● ZU ERLEDIGEN
a) Welche Ausdrücke in Anführungszeichen durfte der Blogger laut dem ausgewählten Text nicht mehr verwenden? Zähl alle auf.
b) Bei welchem Gericht hat der stern laut dem ausgewählten Text die einstweilige Verfügung beantragt?
c) Kopiere aus dem ausgewählten Text Wort für Wort die Stelle, die bei „Der stern –“ anfängt und bis einschließlich „einen Unterlassungstitel erwirken.“ weitergeht.

● AUSGEWÄHLTER TEXT
_ _ _ _ _ _ _

Der stern – das Magazin mit den Hitler-Tagebüchern – fürchtete um seine Autorität und beantragte am Landgericht Hamburg den Erlass einer einstweiligen Verfügung. Nach damaliger – inzwischen vom Bundesverfassungsgericht abgestellter – Unsitte konnte man gegen einen Antragsgegner einseitig im Geheimen verhandeln und einen Unterlassungstitel erwirken.
Die damalige Kammervorsitzende Frau Dr. Käfer hatte die Unterlassungen abgelehnt, weil sie die Äußerung vom Recht auf Meinungsfreiheit gedeckt sah. Doch der Senatsvorsitzende Richter Andreas Buske im OLG Hamburg bewertete den Großteil der Kritik als Tatsachenbehauptung. Dem Blogger, dem in Abwesenheit der Prozess gemacht worden war, präsentierte man die Rechnung von zwei Instanzen.
Dem Blogger wurde verboten,
a. den Antragsteller zu 1) als „Nachrichtenfälscher“ zu bezeichnen; und/oder b. der Antragsteller zu 1) produziere „Falschmeldungen zu Propagandazwecken“ und/oder c. den Antragsteller zu 1) als „Fake-News-Produzent“ zu bezeichnen und/oder d. der Antragsteller zu 1) verbreite eine „offenkundige Lügengeschichte“: und/oder
im Verhältnis zu beiden Antragstellern, die Äußerung, die Antragsteller verbreiteten ,,Lügen“, zu verbreiten und/oder verbreiten zu lassen;
Dabei blieb man im Widerspruchsverfahren sowie dann in der Hauptsacheklage, der sich der Blogger in zwei Instanzen stellte.

_ _ _ _ _ _ _

● GESAMMELTES MATERIAL
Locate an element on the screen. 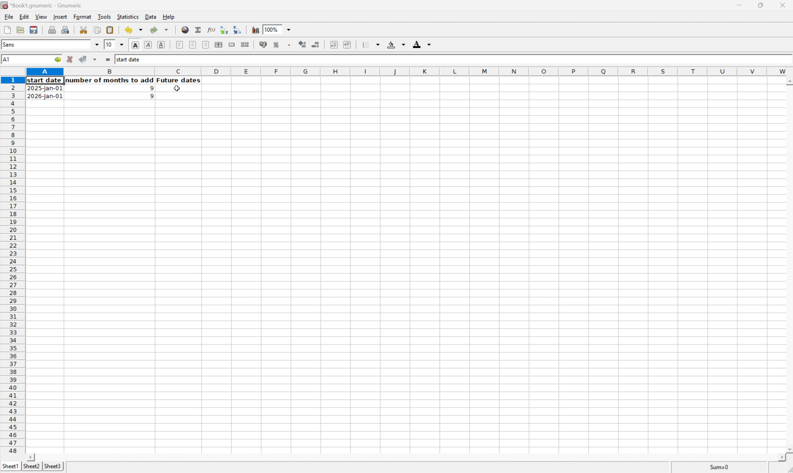 The width and height of the screenshot is (793, 473). Decrease the number of decimals displayed is located at coordinates (316, 44).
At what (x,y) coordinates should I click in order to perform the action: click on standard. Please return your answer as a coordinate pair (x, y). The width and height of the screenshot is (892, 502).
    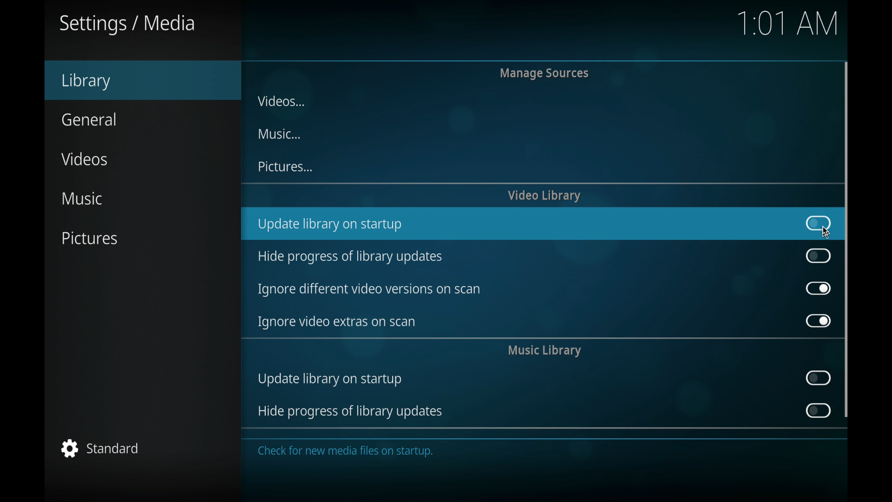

_ _ _ _ _ _ _

● ERWARTETE ANTWORTEN
a)
„Nachrichtenfälscher“
„Falschmeldungen zu Propagandazwecken“
„Fake-News-Produzent“
„offenkundige Lügengeschichte“
„Lügen“

b) Beim Landgericht Hamburg.

c)
Der stern – das Magazin mit den Hitler-Tagebüchern – fürchtete um seine Autorität und beantragte am Landgericht Hamburg den Erlass einer einstweiligen Verfügung. Nach damaliger – inzwischen vom Bundesverfassungsgericht abgestellter – Unsitte konnte man gegen einen Antragsgegner einseitig im Geheimen verhandeln und einen Unterlassungstitel erwirken.